I liked being smart for about three days.
Until, in school, Mrs. Santarocco told the class that I’d scored high on th
e California Achievement Test. She asked me to stand. I turned red. I had just begun to fade into the background after our midyear transfer when she walked over with a package in her hands, something special for the high scorer. Some sort of plant. A baby tree. She stretched it out to me and then, just as I lifted my arm to take the sapling, she pulled back.

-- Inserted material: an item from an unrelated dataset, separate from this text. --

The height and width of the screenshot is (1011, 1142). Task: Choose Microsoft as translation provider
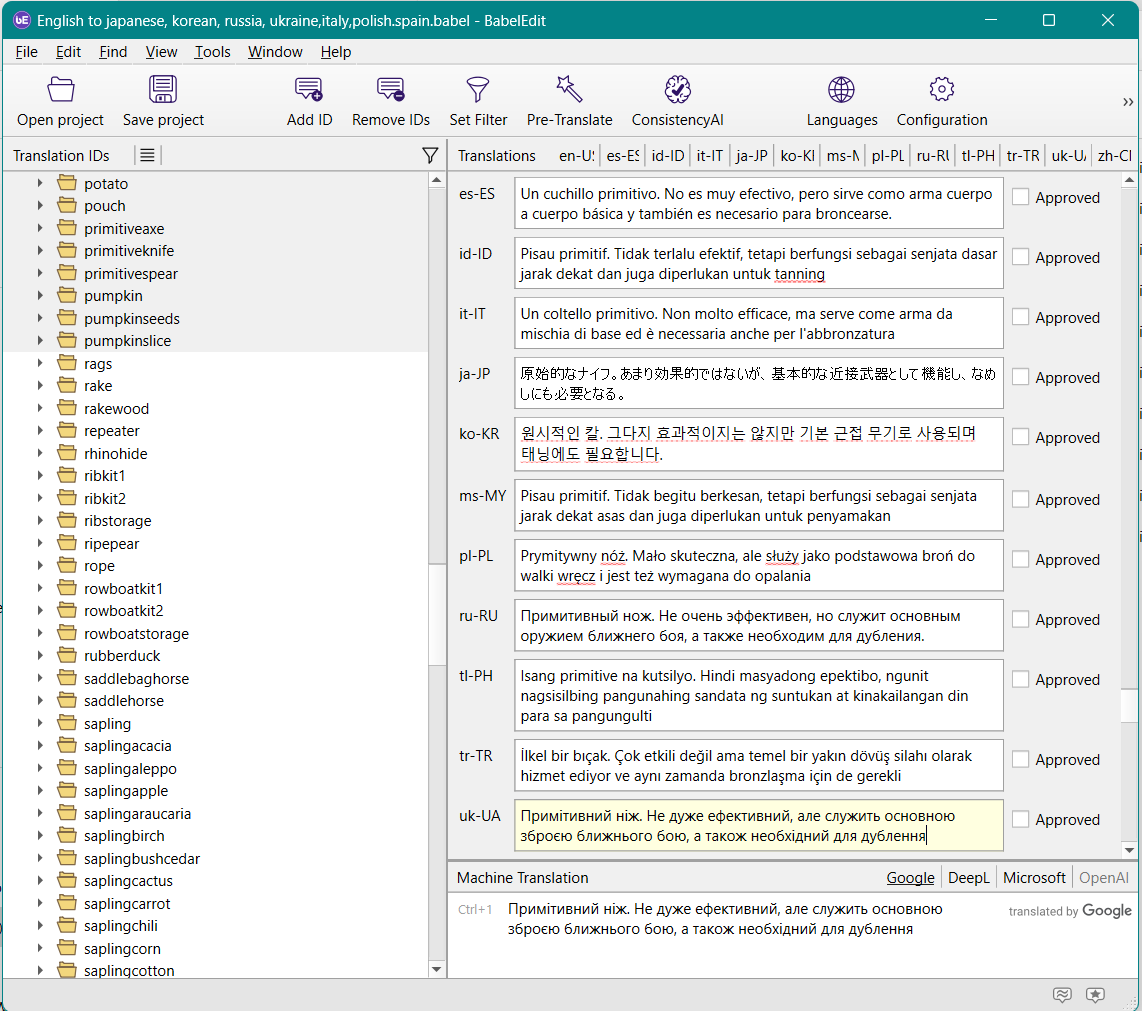click(1034, 878)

She’d just remembered, she said, about our being renters, and was not sure whether renters could plant trees. She pursed her lips and surveyed the class with puckered eyes, as if third graders might have access to such information. She’d have to check, she said, then turned away and deposited the sapling into the classroom sink, where I looked at its frilled head from time to time. The roots and trunk were bound in plastic and beads of moisture formed on the clear wrap as the day wore on, so that by the end of the day, you could hardly make out the green inside.
50
I learned a few new words on my first day at School no. 11: honkie, Oreo, blow job. A honkie was a white person, my mother said, and blow job was a dirty word for something adults did. She didn’t know anything about Oreos, but I soon learned that they were kids with one black parent and one white parent. Honkies could also be called crackers, and someone who was an Oreo only minutes before could safely be referred to as a zebra when the mood struck.
Color was important on Grand Avenue. We all wore shoes fished from discount bins and received free lunch, so what else was there?
51
Rufus and Jewel lived in the apartment beneath ours. Jewel was tall and thin with skin the color of creamed coffee. Easily the prettiest woman on the street, she walked with a straight back and had once been a catalog model. Pages from Sears and Kmart ads were displayed in the built-in bookcase of their living room: Jewel in active wear; Jewel in evening wear; Jewel in underwear. A dark-skinned Barbie, she was just about perfect, on catalog pages and in life, until she smiled to reveal a gold-capped front tooth.